SUBMARINE GROUNDWATER DISCHARGE AND NUTRIENT DYNAMICS IN THE VICINITY OF COASTAL RESIDENCES WITH ONSITE WASTEWATER TREATMENT

Eutrophication driven by anthropogenically-derived nutrients is a growing threat to the environmental resiliency of coastal waters. Efforts are underway to manage nutrients in surface waters; however, recent studies indicate that coastal nutrient input via submarine groundwater discharge may exceed that of surface water discharge. In particular, septic effluent has been implicated as a significant source of submarine nutrient discharge in coastal developments that lack centralized wastewater collection. In order to gain a better understanding of the links between onsite wastewater treatment and coastal water quality at a residential site located on the coast of Mobile Bay, AL, submarine groundwater discharge and nutrient transport were characterized using a combination of hydrogeologic and oceanographic techniques. Six shallow wells (3-m deep) were installed around a residential site with onsite wastewater treatment to monitor groundwater velocity and nutrient concentrations (ammonia, nitrate, and phosphate) of the surficial coastal aquifer.
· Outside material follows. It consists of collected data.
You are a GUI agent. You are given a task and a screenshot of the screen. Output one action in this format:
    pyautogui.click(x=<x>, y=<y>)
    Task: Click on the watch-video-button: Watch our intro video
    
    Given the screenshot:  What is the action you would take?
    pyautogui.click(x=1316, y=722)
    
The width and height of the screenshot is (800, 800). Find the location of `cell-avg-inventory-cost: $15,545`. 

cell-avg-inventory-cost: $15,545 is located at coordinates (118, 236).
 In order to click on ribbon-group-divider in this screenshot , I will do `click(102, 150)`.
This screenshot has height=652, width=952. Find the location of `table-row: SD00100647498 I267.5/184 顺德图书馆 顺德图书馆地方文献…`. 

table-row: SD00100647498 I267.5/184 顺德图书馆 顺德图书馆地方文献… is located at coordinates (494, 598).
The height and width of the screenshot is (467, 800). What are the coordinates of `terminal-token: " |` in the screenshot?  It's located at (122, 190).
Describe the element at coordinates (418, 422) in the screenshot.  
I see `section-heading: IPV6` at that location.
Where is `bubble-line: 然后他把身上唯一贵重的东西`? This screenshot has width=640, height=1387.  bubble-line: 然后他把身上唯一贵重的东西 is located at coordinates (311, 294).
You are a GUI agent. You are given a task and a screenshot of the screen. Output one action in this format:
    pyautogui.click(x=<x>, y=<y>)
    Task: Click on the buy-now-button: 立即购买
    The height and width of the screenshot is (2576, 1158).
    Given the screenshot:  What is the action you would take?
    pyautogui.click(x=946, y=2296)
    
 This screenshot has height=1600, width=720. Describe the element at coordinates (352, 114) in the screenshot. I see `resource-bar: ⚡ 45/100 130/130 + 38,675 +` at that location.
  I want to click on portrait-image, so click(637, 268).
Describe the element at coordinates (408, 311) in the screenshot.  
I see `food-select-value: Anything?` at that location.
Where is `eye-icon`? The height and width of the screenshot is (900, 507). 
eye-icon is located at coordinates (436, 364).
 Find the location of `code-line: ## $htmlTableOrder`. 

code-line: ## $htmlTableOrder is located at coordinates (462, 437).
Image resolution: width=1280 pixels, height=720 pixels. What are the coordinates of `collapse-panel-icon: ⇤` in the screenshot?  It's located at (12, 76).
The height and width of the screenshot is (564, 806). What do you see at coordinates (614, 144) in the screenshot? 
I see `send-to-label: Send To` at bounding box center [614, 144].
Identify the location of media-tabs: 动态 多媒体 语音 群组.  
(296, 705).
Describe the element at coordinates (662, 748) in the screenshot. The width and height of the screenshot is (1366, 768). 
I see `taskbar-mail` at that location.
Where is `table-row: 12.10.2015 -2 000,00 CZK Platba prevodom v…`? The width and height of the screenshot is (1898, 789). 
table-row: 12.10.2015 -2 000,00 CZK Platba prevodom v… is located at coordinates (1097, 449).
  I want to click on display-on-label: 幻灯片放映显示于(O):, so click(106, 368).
Lee-type seepage meters were deployed to measure fluxes of submarine groundwater and nutrients to the waters of Mobile Bay throughout the tidal cycle. Results indicate elevated nutrient concentrations in both groundwater and submarine groundwater discharge relative to bay water. Nutrient concentrations in groundwater were highest in the vicinity of the onsite wastewater treatment system. The dominant form of inorganic nitrogen in both groundwater and submarine groundwater discharge was ammonia, thus indicating incomplete nitrification of septic effluent and limited soil cation exchange. In addition, the presence of elevated concentrations of reactive phosphorus in groundwater samples suggests reducing conditions in the aquifer that prohibit iron-phosphate complexation prior to submarine discharge. The average flux of nitrogen to the nearshore environment throughout the tidal cycle was 2.2 x 10^-3 mol m^-2 d^-1 which exceeds previously reported fluxes of nitrogen via submarine groundwater discharge in other Gulf Coast estuaries. Results from this study highlight the impacts of septic effluent from coastal residential development on coastal water quality, particularly in areas with shallow groundwater.